Précipitamment, il replaça le papier sur les autres et recula jusqu’à la porte. Mais il ne la franchit pas tout de suite. Il continua à fixer le petit carré blanc de tous ses yeux : le sujet de la compo de français…
Il n’était pas très fort dans cette branche ou plutôt assez lent à réussir et à classer ses idées. Les règles de grammaire, il arrivait à se mettre d’accord avec elles, mais le style laissait souvent à désirer. Jean songeait qu’il avait devant les yeux et presque sous la main le moyen de réaliser un devoir de tout premier ordre et d’obtenir une très bonne note.
C’est maman et papa qui seraient contents s’il obtenait une bonne place.
Sa conscience alertée prenait la contre-partie de ces suggestions mauvaises : seraient-ils contents de savoir que leur petit Jean devait cette bonne place à une action malhonnête ?
« Malhonnête… C’est beaucoup dire. Si je jette un coup d’œil sur ce billet personne ne le saura… Et puis, je ne l’ai pas cherché… C’est le hasard. »
Tout en raisonnant de la sorte, Jean était revenu jusqu’à la table, comme irrésistiblement attiré. Il lutta encore quelques secondes, puis, croyant entendre quelqu’un approcher, avidement, il parcourut la feuille du regard et s’enfuit comme un coupable.
Pendant la récréation, Jean Verdier, contrairement à son habitude, ne s’est pas joint à ses camarades pour de bruyantes parties de barres ou de ballon. A l’écart, seul et préoccupé, il arpente le préau dans toute sa longueur et réfléchit.
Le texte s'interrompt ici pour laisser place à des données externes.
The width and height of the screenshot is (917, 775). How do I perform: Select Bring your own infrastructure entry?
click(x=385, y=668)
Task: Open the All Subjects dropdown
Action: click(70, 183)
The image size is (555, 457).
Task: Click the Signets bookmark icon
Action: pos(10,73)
« Raconter le débarquement de Télémaque dans l’île de Calypso. Description de l’île. Impressions des voyageurs. »
Profitant de l’inattention du surveillant, Jean a sorti de sa poche son « Télémaque » qu’il a eu soin d’emporter et se plonge dans la lecture du voyage du fils d’Ulysse. Il s’en imprègne et finit par s’identifier avec le héros.
Il ne prête plus aucune attention à ce qui l’entoure.
Un de ses bons camarades s’approche :
« Tu ne joues pas, Jean ?
— Non, j’étudie.
— En voilà une idée. La récréation est faite pour s’amuser, les heures d’études pour travailler. Allons, viens, ou sans cela tu ne pourras rien faire de bon cet après-midi. »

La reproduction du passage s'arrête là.